C’est le cas de monsieur Abdoul Malik Barry, marchand de son état, qui a expliqué son calvaire à cette période de l’année. « Nous souffrons ici tellement, parce qu’à chaque hivernage, c’est comme ça. Nous finançons notre argent nous-mêmes pour arranger cette route. Mais, ça n’a abouti à rien. L’Etat ne nous soutient pas aussi. Pendant la saison pluvieuse, ici n’est pas praticable à cause de la boue. Ça fait environ dix ans de cela que nous vivons dans ce calvaire. Chaque hivernage, les responsables du marché passent ici tous les jours, mais ils ne disent rien. Pourtant, nous payons les droits de marché, chaque fin de mois 30 000 FG, et 15.000 FG pour le gardiennage, sans oublier aussi que les chefs de quartiers viennent nous réclamer à chaque fois une somme de 20.000 FG, soi-disant une recommandation de la commune pour assainir le quartier Madina. Mais, nous ne voyons rien », a-t-il dénoncé.

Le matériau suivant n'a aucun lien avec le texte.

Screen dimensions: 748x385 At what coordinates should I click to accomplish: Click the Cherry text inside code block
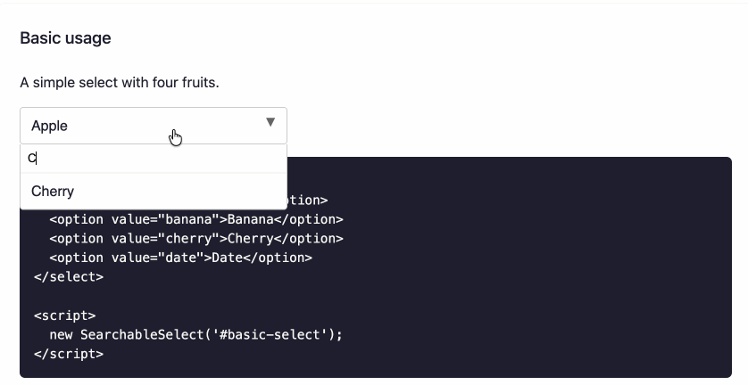[x=251, y=239]
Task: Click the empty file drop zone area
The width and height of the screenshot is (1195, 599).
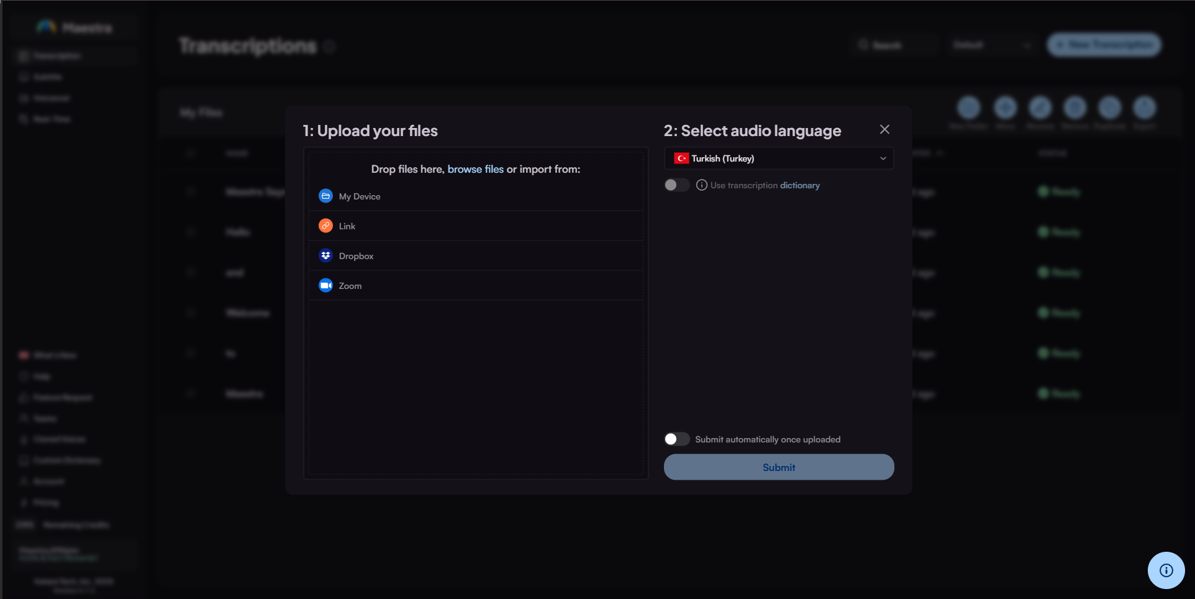Action: [x=476, y=385]
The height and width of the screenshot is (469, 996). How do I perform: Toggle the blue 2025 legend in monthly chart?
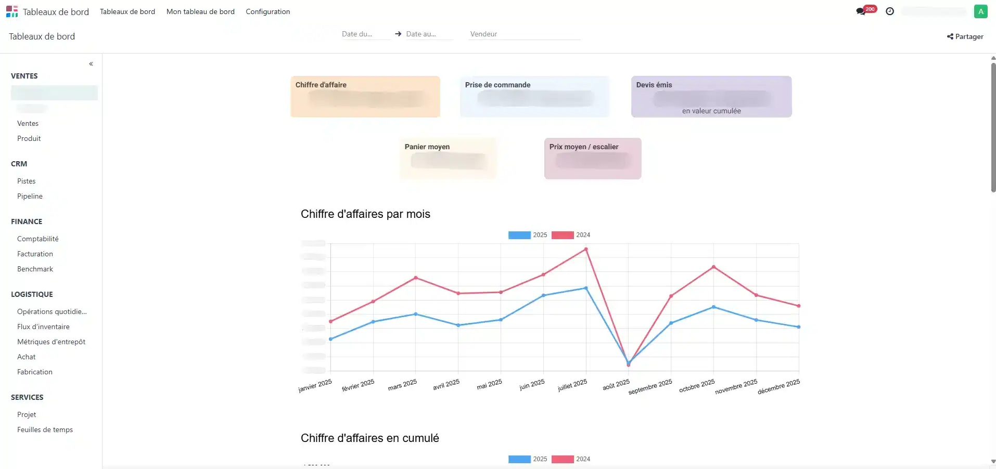tap(527, 235)
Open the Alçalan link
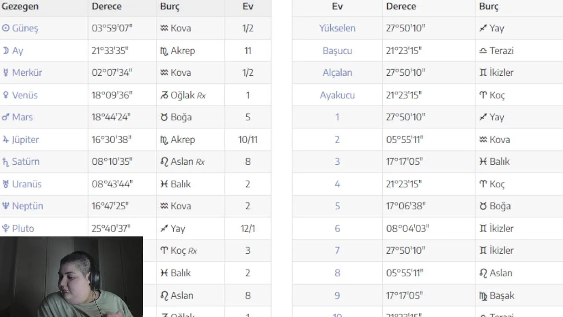Screen dimensions: 563x317 tap(337, 73)
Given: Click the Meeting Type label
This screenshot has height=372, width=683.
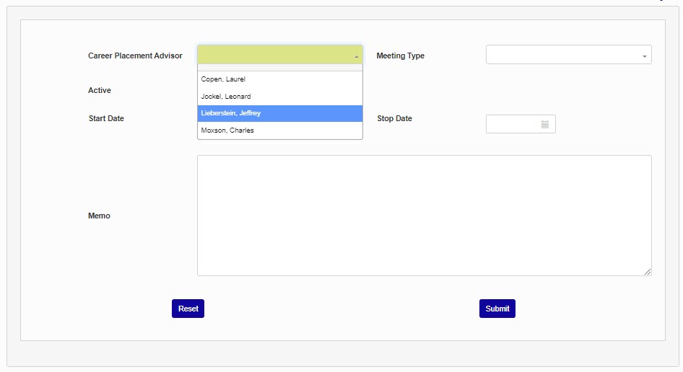Looking at the screenshot, I should 400,56.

Par ailleurs, Abdoul Malik Barry fait savoir qu’ils ont eux-mêmes contribué à hauteur d’un million de FG par magasin pour pouvoir arranger cette route. « Nous venons même d’initier que chaque magasin paye 1 million de FG pour arranger cette route. Mais, celui à qui on a remis cet argent, il nous a dit qu’il connait quelqu’un qui travaille avec le ministre des travaux publics, Moustapha Naïté, pour qu’il nous aide. Et, il nous demande de contribuer une somme de 100.000 FG à 80.000 FG. Même le ministre était là il y a quelques jours, et il a déploré les conditions dans lesquelles nous vivons ici, car nous vivons avec un grand risque, parce que c’est par là que passent les conteneurs ».

Pour sa part, Mme Kadiatou Bangoura, vendeuse d’ustensiles de cuisine, regrette d’avoir voté pour le professeur Alpha Condé qui n’a pas pu trouver solution à leurs problèmes. « Cette boue nous fait souffrir énormément. Dites au président Alpha Condé de nous venir en aide. C’est nous qui avons voté pour lui, c’est nous qui l’avions mis au dos. Qu’il nous enlève de ces pleurs. Nous regrettons et souffrons, nous ne savons pas quoi faire, parce que quand tu mets quelqu’un au dos et qu’il ne fait pas ce que tu veux ou ce que tu souhaite, c’est honteux. Nous avons tout fait pour arranger cette route en mettant des cailloux, mais impossible d’y parvenir et nous sommes fatigués. Tous les conteneurs qui quittent le port passent par ici. Nous payons également nos droits de marché », a fait savoir la dame.

Même son de cloche chez Bachir Sow, qui a expliqué les difficultés éprouvées sur le terrain devant la boue qui envahit les lieux. « Nous, la souffrance que nous traversons ici est énorme. Chaque jour, c’est dans cette boue et dans ces eaux de ruissellement que nous nous asseyons pour avoir de la dépense. C’est nous-mêmes qui dégageons la boue ou nous l’entassons d’un côté pour que nous ayons où nous asseoir et permettre aux clients d’avoir un passage. Nous demandons à l’Etat de goudronner ou bétonner cette route », lance-t-il.

Mama Aissata Bangoura, vendeuse de denrées alimentaires, dénonce l’insalubrité qui caractérise notre pays. « Nous sommes assis ici, quand il pleut, nous souffrons énormément. La route est gâtée. Quand les chauffeurs passent, ils nous jettent l’eau sale dessus et de la boue. Pendant l’hivernage, nous souffrons beaucoup. C’est dans cette eau sale que nous mettons nos pieds pour pouvoir écouler nos marchandises. Nous mangeons dans cette saleté et quand tu rentres à la maison, tu es obligé de désinfecter tes pied et mains avec de l’eau de javel. Il y a trop de déchets en Guinée. Je jure, aucun pays n’est comme la Guinée. Tout ceci engendre des maladies. Je leur demande de nous venir en aide », implore la vendeuse.